Hamilton non si è ancora fermato – ed una sosta ai box metterebbe Leclerc davanti a Pérez. Ma Marcos e Leclerc hanno già calcolato che l’Intermedia nuova ci avrebbe messo un po’ a performare, e che nel frattempo il passo di Pérez gli avrebbe consentito di passarlo in pista. Ferrari inoltre anticipa anche la sosta di Hamilton, che avrebbe messo il pilota Mercedes in competizione proprio con Leclerc per la quarta posizione – un’osservazione che a Mercedes, tra i loro calcoli ed i battibecchi con Hamilton che insiste a non fermarsi, è sfuggita del tutto.

Leclerc fatica all’uscita dai box, perdendo terreno e poi posizione su Pérez, ma la chiamata anticipata gli consente di tenere a bada Hamilton, che si ferma due giri più tardi e si ritrova a dover difendere da Gasly e Norris, entrambi più veloci di lui nell’ultima fase di gara. 

La classifica finale darà ragione al muretto della Rossa, che arriva sì fuori dal podio, ma davanti ad Hamilton. Un rischio che, con i dati alla mano e tutto da guadagnare, non si può rimproverare – ma anche un sollecito ricalcolo dopo il drop improvviso degli pneumatici (impossibile da prevedere) che ha consentito alla Ferrari numero 16 di restare salda davanti al favorito Hamilton a dispetto del gap di passo tra i due.


Il momento fatidico dello “switch” ai pit di Leclerc

Il mancato podio sembra un errore strategico in retrospettiva – e forse lo è – ma passa in secondo piano quando di mezzo ci sono l’opportunità di una vittoria, unita alla squadra e all’ambizione di un giovane pilota.

Ai microfoni di Sky Sport Italia, proprio oggi Leclerc conferma di non avere rimpianti per i rischi corsi in gara con la strategia. “Mancano sei gare alla fine del campionato, e per me sono sei opportunità di vittoria, anche se so che non è un pensiero razionale,” ha scherzato il Monegasco, facendosi poi più serio per ribadire: “in pista io penso sempre e solo a vincere.”

Leclerc ha mancato l’opportunità di un podio in più occasioni questa stagione, anche a causa di un po’ di sfortuna – eppure nonostante le gare senza punti, nonostante le frustrazioni di una stagione che ha offerto opportunità importanti colte al balzo dalla concorrenza, non c’è aria di resa: i piloti della Rossa siedono a mezzo punto di distanza in classifica – testimonianza del solido lavoro portato avanti da quello che Binotto ha definito “la coppia più forte in griglia“.

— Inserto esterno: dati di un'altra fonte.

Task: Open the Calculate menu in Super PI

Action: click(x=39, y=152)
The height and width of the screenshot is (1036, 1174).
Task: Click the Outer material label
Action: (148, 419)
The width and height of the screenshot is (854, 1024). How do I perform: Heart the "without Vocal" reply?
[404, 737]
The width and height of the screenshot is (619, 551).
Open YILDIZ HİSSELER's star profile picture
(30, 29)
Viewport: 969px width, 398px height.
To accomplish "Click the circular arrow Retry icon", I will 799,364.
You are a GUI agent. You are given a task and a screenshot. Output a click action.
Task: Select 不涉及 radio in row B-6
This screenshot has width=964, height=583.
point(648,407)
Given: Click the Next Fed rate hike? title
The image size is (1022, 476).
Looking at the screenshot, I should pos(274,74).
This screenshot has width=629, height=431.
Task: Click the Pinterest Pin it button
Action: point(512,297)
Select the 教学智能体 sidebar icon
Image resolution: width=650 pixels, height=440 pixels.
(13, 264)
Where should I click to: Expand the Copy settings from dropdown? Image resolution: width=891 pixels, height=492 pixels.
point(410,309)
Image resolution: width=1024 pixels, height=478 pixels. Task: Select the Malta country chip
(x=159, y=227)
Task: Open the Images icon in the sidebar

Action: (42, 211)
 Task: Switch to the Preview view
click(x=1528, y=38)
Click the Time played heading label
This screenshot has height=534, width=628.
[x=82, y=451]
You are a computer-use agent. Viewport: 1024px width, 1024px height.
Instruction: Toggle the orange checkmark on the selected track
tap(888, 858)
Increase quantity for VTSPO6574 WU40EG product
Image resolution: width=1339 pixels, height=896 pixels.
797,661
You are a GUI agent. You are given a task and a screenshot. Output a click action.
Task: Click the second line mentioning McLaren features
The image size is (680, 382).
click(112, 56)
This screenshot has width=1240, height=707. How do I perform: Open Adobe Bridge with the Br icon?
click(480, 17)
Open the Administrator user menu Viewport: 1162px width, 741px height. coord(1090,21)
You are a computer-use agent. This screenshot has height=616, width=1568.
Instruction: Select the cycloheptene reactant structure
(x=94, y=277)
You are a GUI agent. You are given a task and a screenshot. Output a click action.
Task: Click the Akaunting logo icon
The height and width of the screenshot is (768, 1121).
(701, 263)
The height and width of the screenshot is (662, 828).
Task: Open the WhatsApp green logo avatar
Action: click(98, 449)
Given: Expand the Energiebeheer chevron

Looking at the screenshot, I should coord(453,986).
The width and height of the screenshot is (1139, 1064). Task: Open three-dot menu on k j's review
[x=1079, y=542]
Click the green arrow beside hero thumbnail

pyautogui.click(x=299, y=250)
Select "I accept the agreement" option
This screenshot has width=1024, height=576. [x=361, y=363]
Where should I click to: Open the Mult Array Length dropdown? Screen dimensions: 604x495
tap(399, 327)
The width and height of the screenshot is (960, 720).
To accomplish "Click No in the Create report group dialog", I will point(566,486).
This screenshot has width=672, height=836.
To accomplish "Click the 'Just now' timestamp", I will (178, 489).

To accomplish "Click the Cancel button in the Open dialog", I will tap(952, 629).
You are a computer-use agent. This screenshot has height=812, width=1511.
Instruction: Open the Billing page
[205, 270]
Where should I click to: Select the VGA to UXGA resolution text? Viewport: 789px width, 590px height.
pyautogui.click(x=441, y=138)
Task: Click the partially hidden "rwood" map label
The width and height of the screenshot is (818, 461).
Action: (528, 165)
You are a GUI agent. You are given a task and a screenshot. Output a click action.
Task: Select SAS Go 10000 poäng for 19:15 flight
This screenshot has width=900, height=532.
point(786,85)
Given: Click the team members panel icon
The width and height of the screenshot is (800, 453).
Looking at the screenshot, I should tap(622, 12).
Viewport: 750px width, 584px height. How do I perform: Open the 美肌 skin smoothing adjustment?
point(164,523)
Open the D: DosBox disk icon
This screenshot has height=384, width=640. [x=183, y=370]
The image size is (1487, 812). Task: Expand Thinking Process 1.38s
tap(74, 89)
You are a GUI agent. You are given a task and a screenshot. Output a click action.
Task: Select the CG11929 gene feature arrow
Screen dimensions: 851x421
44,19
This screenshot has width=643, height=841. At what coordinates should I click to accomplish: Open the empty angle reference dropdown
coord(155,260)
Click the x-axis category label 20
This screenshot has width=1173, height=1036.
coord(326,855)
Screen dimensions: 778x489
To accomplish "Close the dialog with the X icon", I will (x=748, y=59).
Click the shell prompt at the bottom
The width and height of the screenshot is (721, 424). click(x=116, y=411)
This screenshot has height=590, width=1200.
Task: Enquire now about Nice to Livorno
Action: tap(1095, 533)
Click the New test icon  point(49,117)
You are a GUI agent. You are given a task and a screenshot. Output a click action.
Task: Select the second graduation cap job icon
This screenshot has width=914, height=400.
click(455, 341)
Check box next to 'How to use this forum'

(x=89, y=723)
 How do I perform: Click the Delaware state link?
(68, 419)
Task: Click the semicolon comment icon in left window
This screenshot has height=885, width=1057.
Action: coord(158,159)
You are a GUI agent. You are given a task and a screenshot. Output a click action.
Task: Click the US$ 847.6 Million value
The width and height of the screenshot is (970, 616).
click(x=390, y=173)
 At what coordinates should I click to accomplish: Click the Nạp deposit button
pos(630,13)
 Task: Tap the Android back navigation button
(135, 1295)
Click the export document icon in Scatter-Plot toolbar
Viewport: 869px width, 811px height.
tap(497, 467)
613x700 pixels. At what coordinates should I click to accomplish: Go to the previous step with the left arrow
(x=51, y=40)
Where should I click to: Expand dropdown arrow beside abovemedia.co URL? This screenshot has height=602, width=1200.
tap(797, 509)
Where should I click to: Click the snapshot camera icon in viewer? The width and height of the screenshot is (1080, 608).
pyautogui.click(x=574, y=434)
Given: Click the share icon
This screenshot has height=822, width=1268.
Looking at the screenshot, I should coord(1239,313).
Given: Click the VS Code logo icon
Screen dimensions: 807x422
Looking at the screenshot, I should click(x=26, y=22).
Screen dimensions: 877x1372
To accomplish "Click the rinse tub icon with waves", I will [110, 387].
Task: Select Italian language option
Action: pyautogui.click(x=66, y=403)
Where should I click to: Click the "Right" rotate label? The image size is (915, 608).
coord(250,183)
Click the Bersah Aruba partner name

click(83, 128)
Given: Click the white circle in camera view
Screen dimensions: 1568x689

Un merito che va riconosciuto alla Scuderia, così come ai suoi piloti che quando conta – come si è visto nel Sabato delle Qualifiche in Turchia, con la scia che Sainz ha offerto a Leclerc nel Q2, o con la strategia studiata al momento con il pilota nella più accesa e rischiosa fase di gara – fanno il futuro facendo squadra.